Bevor das Kind wirklich in die andere Schule oder Klasse wechselt, sollte es die Möglichkeit für ein "Hineinschnuppern" haben, um ihr oder ihm die Sicherheit zu geben, dass dies erst einmal ausprobiert und auch noch rückgängig gemacht werden kann. Meist entspannen sich Kinder bei dem Gedanken daran, erstmals einen Versuch wagen zu können. Auch für Eltern und Bezugspersonen ist es eine Erleichterung, nicht gleich eine so folgenschwere Entscheidung treffen zu müssen, sondern mit Ruhe und Bedacht nach genauem Hinsehen zu einem Entschluss zu gelangen.

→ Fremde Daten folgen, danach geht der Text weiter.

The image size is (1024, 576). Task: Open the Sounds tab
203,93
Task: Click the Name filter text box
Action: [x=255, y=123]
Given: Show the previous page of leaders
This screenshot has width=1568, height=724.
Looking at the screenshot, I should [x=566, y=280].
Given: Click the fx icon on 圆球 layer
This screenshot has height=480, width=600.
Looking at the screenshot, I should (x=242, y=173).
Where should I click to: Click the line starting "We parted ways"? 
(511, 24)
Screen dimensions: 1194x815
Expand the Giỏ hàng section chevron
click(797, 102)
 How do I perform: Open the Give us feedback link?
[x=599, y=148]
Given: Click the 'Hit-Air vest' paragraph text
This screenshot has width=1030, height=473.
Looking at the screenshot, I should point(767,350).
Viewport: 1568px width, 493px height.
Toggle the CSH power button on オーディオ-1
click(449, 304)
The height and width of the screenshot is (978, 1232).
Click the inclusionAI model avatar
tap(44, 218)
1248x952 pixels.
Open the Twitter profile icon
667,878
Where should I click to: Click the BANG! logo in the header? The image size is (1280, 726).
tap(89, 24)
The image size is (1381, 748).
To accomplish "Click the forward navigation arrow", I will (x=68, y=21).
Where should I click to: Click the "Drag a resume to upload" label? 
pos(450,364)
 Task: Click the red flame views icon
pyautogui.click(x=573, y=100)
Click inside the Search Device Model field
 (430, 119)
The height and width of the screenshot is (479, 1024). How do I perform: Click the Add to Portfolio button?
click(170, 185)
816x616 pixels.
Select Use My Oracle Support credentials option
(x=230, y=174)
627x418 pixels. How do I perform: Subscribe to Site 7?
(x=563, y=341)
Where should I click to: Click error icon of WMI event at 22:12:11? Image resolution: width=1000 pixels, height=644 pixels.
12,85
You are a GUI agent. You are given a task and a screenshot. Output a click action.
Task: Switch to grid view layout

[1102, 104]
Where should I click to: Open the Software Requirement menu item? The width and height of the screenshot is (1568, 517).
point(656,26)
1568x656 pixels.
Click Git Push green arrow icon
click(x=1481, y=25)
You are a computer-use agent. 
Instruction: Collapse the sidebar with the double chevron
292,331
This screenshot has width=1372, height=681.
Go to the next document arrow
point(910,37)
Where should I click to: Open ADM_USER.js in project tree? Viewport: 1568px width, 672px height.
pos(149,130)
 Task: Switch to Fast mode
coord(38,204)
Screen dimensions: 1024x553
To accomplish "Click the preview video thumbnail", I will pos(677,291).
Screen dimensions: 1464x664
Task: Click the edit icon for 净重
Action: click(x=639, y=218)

Bedeutsam für so einen Schritt ist es, dass den Eltern und Bezugspersonen und auch dem Kind klar sein sollte, dass es in der neuen Schule oder Klasse andere Leistungen bringen wird müssen und sich die Situation mit den guten Noten eventuell auch ganz schnell wenden kann. Möglicherweise fehlt ein Stoffgebiet, das erst neu gelernt werden muss. Dies kann dazu führen, dass erstmal die Leistungen etwas absinken und sich deshalb erneut Frustration einstellen kann. Es sollte allen Beteiligten klar sein, dass in der neuen Klasse die Anforderungen anders sind und das Kind sich erst einfinden muss.

Wenn aber klar ist, dass es nur eine vorübergehende Zeitspanne dauert, bis der Stoff aufgeholt ist, dann bedeutet dies durchaus, dass sich die Entscheidung für Kind, Eltern und Pädagoginnen und Pädagogen gelohnt hat. ...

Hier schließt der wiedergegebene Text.